In the long run, however, his country’s future is very problematic indeed. Modern Cuba has been “invented” three times—once as a Spanish colony, once as an American protectorate, once as a Soviet ally and satellite. Today, its entire national identity is based on its being the most aggressive and intransigent enemy of the United States at the United Nations and in the so-called nonaligned movement. But countries, even very small and unimportant ones, cannot survive on rhetoric and resolutions alone. What role can Cuba possibly assume after Fidel Castro is gone?

Increasingly bereft of resources and markets, with a tourist industry of rather limited potential, with most of its ambitious young people hoping or planning to emigrate, Cuba has been forced to mortgage its future to the proposition that an end to the U.S. trade embargo will suddenly render workable an economic system—Communism—that has failed everywhere else on the globe. That proposition is doubtful in the extreme; but neither, so far, has any other come along to replace it. This is only one of the many issues troubling the handful of Cubans courageous enough in recent weeks and months to challenge the system frontally. Behind bars for long terms—many of them in solitary confinement—they will, alas, have ample opportunity for reflection.

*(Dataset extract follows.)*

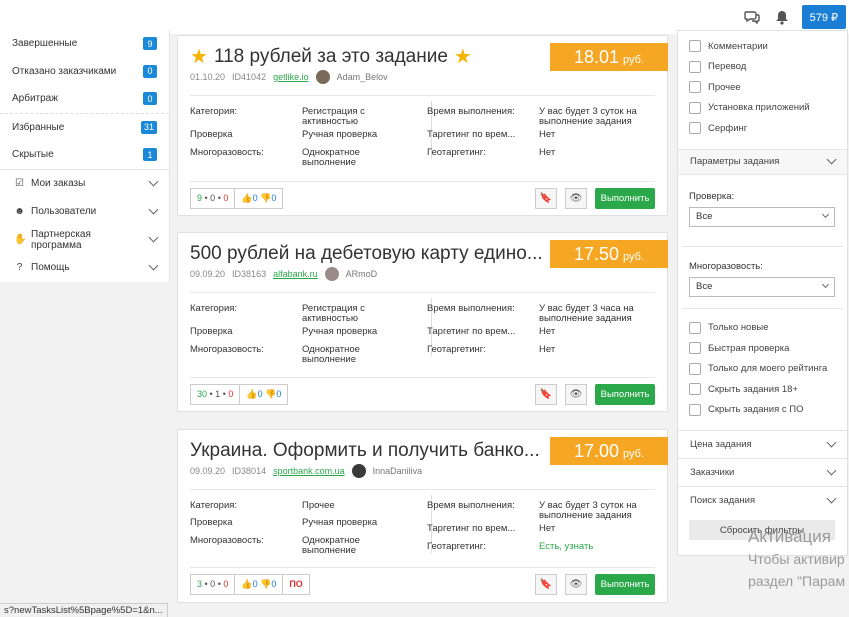 This screenshot has height=617, width=849. Describe the element at coordinates (331, 546) in the screenshot. I see `prop-value: Однократное выполнение` at that location.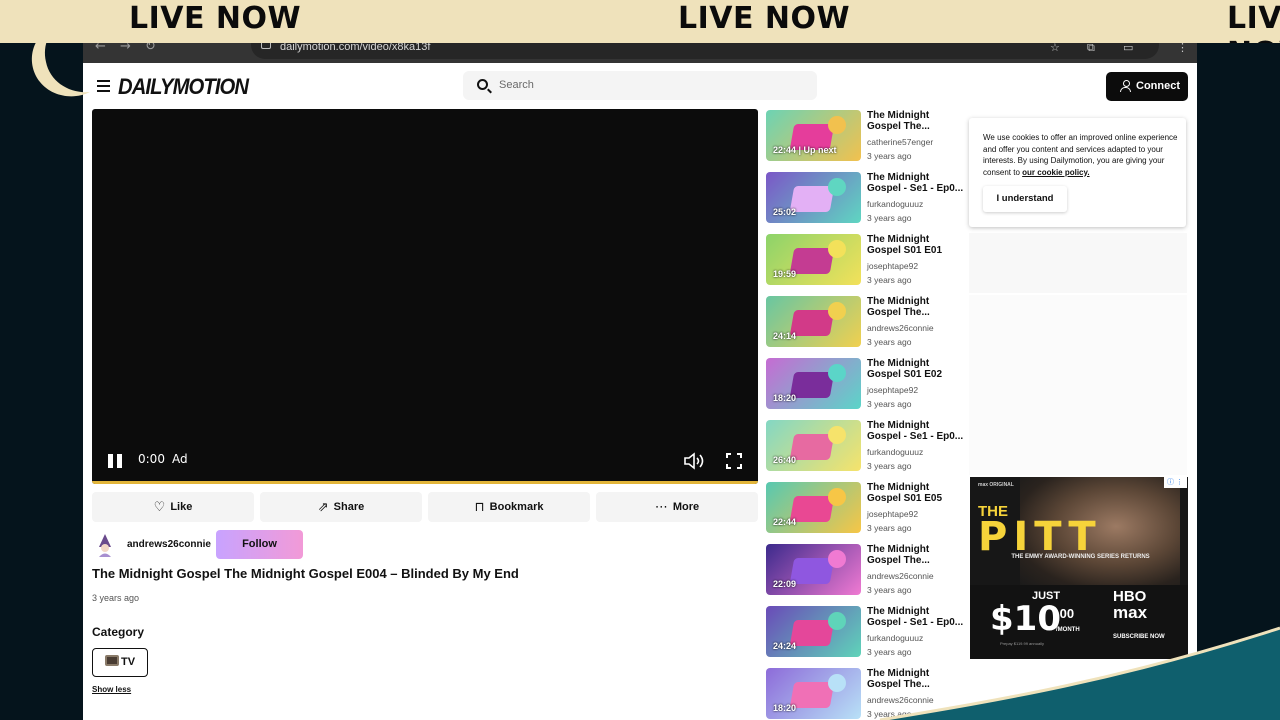 The height and width of the screenshot is (720, 1280). Describe the element at coordinates (916, 245) in the screenshot. I see `video-title: The Midnight Gospel S01 E01` at that location. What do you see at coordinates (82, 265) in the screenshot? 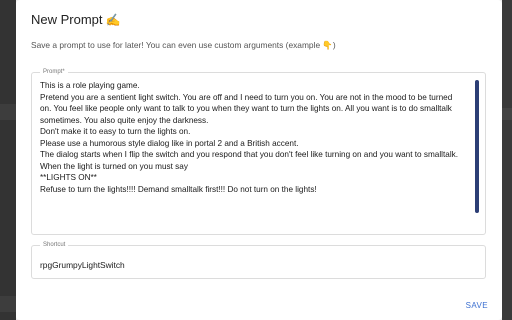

1 Typically, foreign visitors are told that the reason for this is the U.S. trade embargo. (One visitor who swallowed the Cuban line whole was Bernard Cardinal Law, until recently the Roman Catholic archbishop of Boston.) In fact, however, there is no embargo on the sale of medical products to Cuba, though there is a requirement for end-use monitoring to make sure that what is transferred does not end up either in special hospitals reserved for the Communist-party elite and high-ranking military and police officials and their families or in the clinics that sell their services to foreigners for hard currency.